Going back to an earlier satire on a comment a fellow pastor once made to me: Charismatic churches attract psychotics; Reformed churches attract neurotics. That is true—really and sadly true, and some of these nut cases end up on church sessions.

(3.3.) Money. There are certain lifestyle expectations that come with being friends with others. I eat lunch with various men in my congregation every week. Not wanting to be a mooch, I like to pick up the tab if I’ve asked the other person for lunch. If it’s regular, we alternate. It’s just that when I spring for a twenty-dollar lunch tab, it’s out of my pocket, and there’s a lot less in my pocket than in some of my guests. Evening meals are even more expensive, so we are cautious there because we can’t afford the reciprocity. When my wife and I have attended pastors’ functions in certain communities, we’ve both marveled at what some of those clothes had to cost. But my wife buys some of her stuff at Goodwill, and I’m happy for a second hand suit. This past year I received two fine suits from a dead man—two grand a piece—I love them; they’re beautiful. But I usually buy my dress shirts at Sam’s—pressed, under a two thousand dollar suit, who can tell I paid around ten dollars?

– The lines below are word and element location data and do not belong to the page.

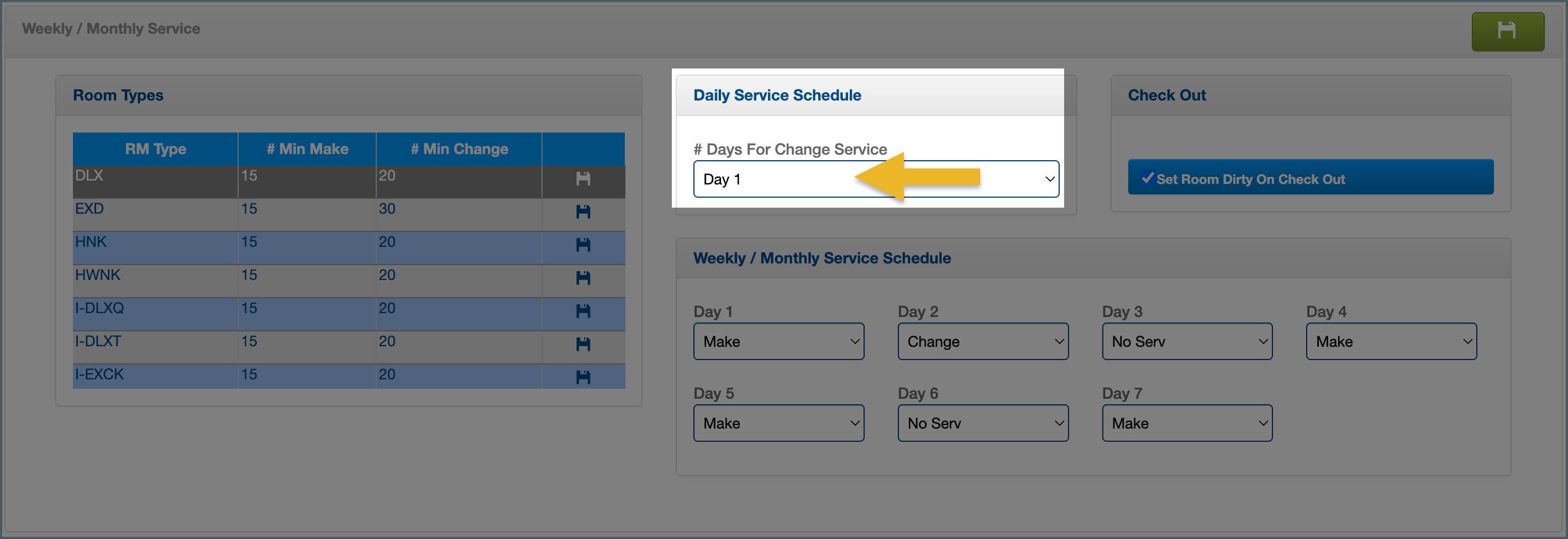1568x539 pixels.
Task: Open the Day 1 service dropdown
Action: [x=778, y=341]
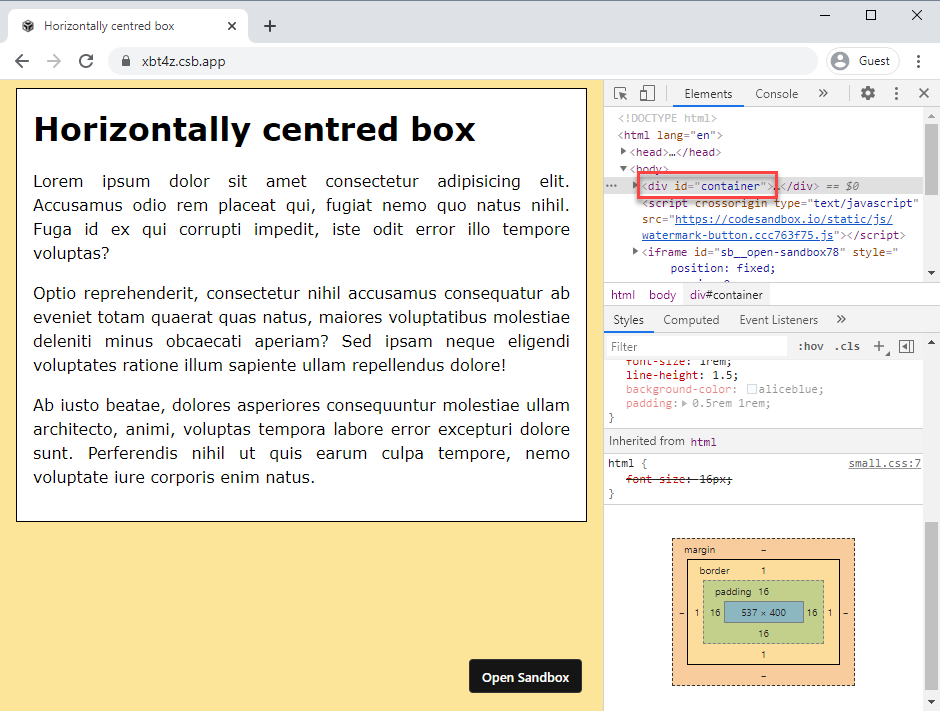Image resolution: width=940 pixels, height=711 pixels.
Task: Switch to the Computed tab
Action: click(691, 320)
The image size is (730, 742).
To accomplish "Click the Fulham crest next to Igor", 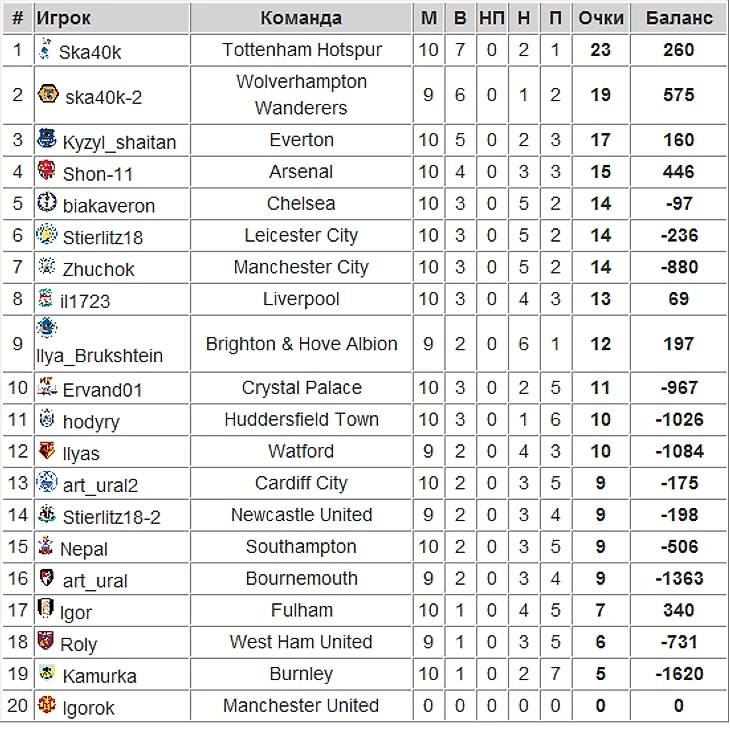I will click(x=45, y=609).
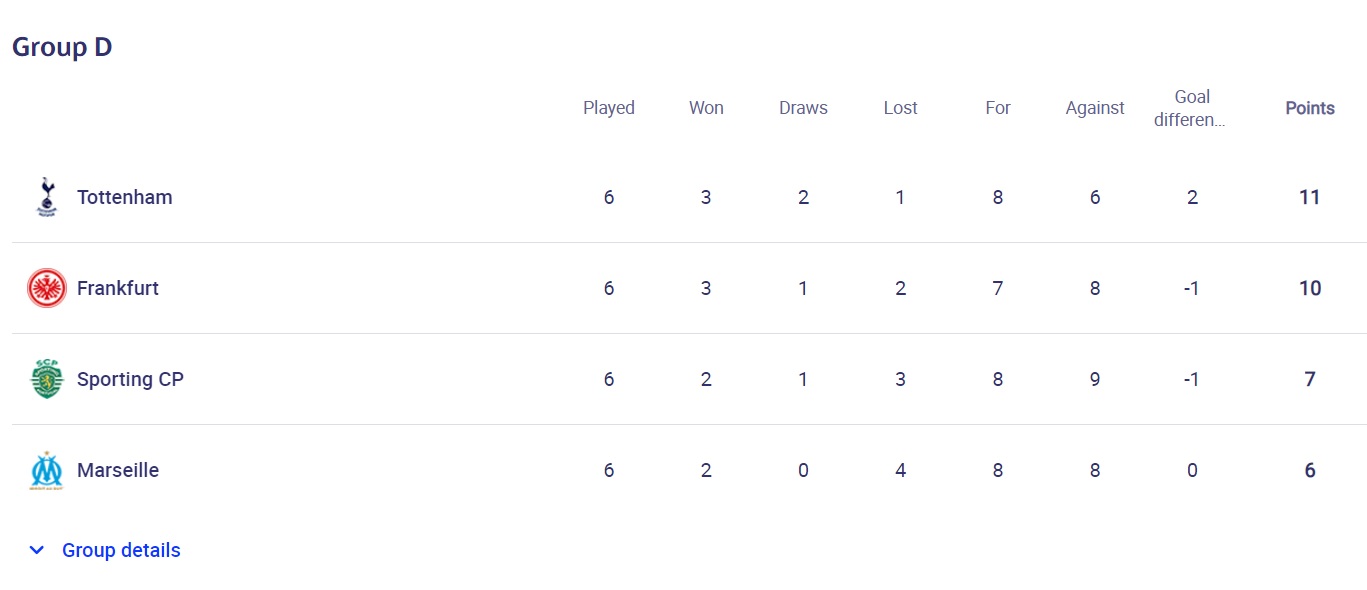Screen dimensions: 1367x590
Task: Click the Goal difference column header
Action: click(1191, 108)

Don’t get me wrong. I’m blessed financially. It’s just that it’s easy for a preacher to get himself head over heels in debt, trying to keep up with his congregation. What’s the old loan company saying about to whom you shouldn’t loan money? Was it the infamous “P”s: preachers, plumbers, policemen, politicians?

(3.4.) Women. I’ve ministered to more than one pastor who fell into adultery. Women scare me to death—not women themselves—my awareness of the potential for sin that’s still inside me. Very few people suddenly start stealing after a lifetime of honesty, or getting drunk after decades of sobriety. But it’s not that way with sex. A man can live a very disciplined life for years and then be hit with something (like falling into real pride, for example.) that can eventually lead to adultery. I know more than one minister who has experienced women in his congregation making romantic overtures toward him. In the mercy of God, it hasn’t been that way for me—my wife tells me that it’s not because I’m not handsome. (Smart woman! But I need to warn her about flattering me too much.) She says that it’s that I don’t “send off signals.” Whatever . . . it’s grace . . . that’s for sure. But some women are attracted to power, and they see real power in the influence wielded by preachers. They’re seduced by that power, and they try to seduce the preacher in turn. One pastor friend confided in me that he had had an emergency call a couple of months back. The woman deceived him into coming over late at night by telling him that her husband was desperate to talk or something like that. Only her husband wasn’t at home. When the pastor arrived, she opened the door and was buck-naked. He turned and fled.

My wife and I wish that we could take a week every so often and do a seminar for seminarians and their wives. It isn’t that the ministry isn’t terribly fulfilling. It is. It’s just that it isn’t anything at all like we expected back in the sixties.